平尾香苗③
過去に読んだ作品、好きな作家、バカミスなどなど尽きることのない話題。
佐井君も同じ趣味の人と初めて会ったと言っていた。私と同じ熱量で、ミステリー小説について話をしている。
話すのも楽しいが、聞くのも楽しい。
途中で佐井君の視線がはずれたので、その方向に何かあるのかと思ったら何もなかった。
佐井君は振り返り、私と目が合う。
ニコッとした佐井君にドキッとしてしまう。
それにしてもこんなに楽しい通学路は初めてだ。
小平駅に着き、階段を上る。改札を抜けると佐井君が、どっち方面? みたいな顔をするので、私は所沢方面のホームを指さす。
「同じだ。何駅?」
「東村山」
「それは同じじゃなかった。俺は清瀬」
「そうなんだ」
「東村山までは一緒だね」
「うん」
階段を降り、ホームに立つ。
その間もずっとミステリー小説の話。私、短い間に何回「ミステリー小説」って言っているんだろう。この後も言うんだろうけど。

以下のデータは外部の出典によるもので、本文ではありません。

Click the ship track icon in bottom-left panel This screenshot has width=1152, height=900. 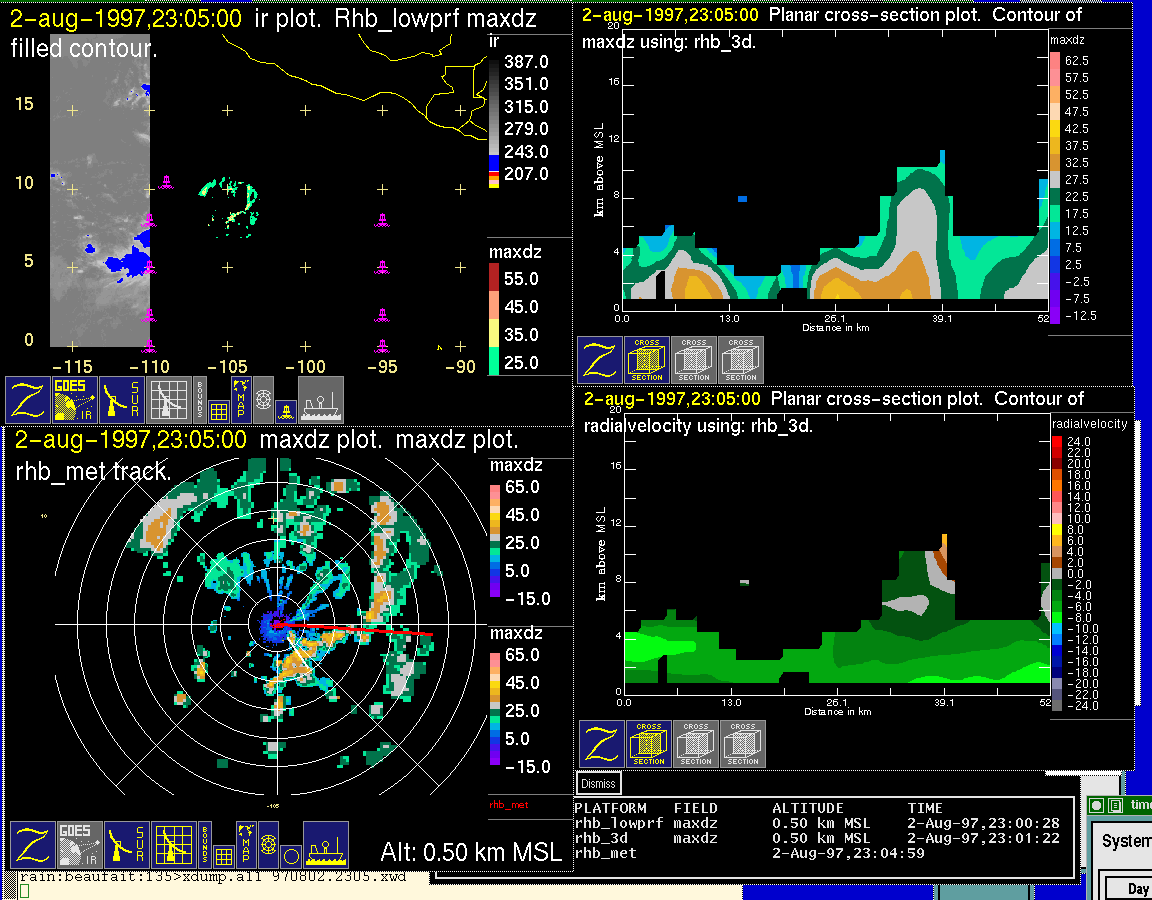click(324, 845)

シルバーに青いラインの入った電車が到着する。以前は真っ黄色のダサい電車だった。どういう趣味をしているんだろうか。
車内は今日は空いていたので、並んで座る。手持ち無沙汰で椅子で遊ぶ。一定の方向から指で椅子をなぞると濃くなって線が線をひけて、反対になぞると元に戻る。小さい頃から電車に乗るとこれをやっちゃう。
「連絡先交換しない?」
佐井君がケータイを出して言ってきた。
ちゃんと話したのは今日が初めてなのに、連絡先を聞いてくるなんてチャラいな、と思いながらも断らずにうなずく。
同じ趣味の仲間は大切にしたい。
それに佐井君には彼女がいるんだから、大丈夫なはず。本当にチャラいようなら相手にしなければいい。
「ありがとう」
「ううん」
「じゃあ、それ読み終わったら、感想教えて。葉桜の季節に君を想うということ」
「わかった。教える」
「よろしく、それじゃあ」
「うん、また明日、学校で」
東村山駅に到着すると私は電車を降りる。ここでお別れ。
佐井君に手を振ると、佐井君も振り返してくれる。
いつもならすぐに出発する電車が、なぜだか知らないけれど、なかなか電車が発車しない。

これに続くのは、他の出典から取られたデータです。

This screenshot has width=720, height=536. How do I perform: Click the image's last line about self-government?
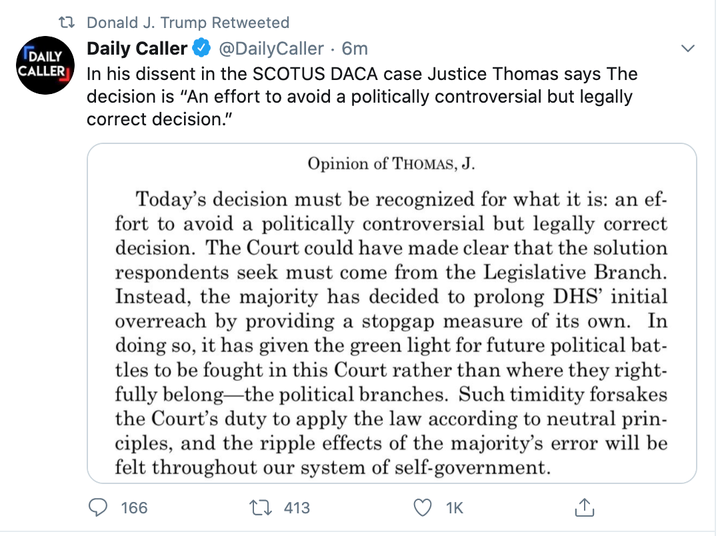332,468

あ、気まずい。これ気まずいよね。一応もう一回手を振っておこう。あ、振り返してくれた。佐井君も気まずそうだな。ケータイをいじって紛らわせよう。
――これ、気まずいよね。
佐井君からメールが入っていた。
――気まずい。
そんなやりとりをしていたら、やっとベルが鳴り、ドアが閉まった。
ドア越しの佐井君がニコッと笑って手を振ってくれる。
私も笑って手を振り返す。こういうのって女子の私からしたほうがよかったのかな?
電車が走り出すと佐井君の姿は見えなくなった。当たり前だけど。
ケータイを開いて見てみても、メールはない。特にあれ以上の会話は進まない。私も佐井君に用はないし、佐井君に私も用はないはずだ。
次にメールを入れるのは私が本を読んだ後かな。
清瀬駅に着いたら佐井君は彼女さんと会っているのかな? ま、私には関係ないけど。
趣味の合うクラスメイト。それ以上でもそれ以下でもない。
さあ、さっさと読み終えて感想を伝えよう。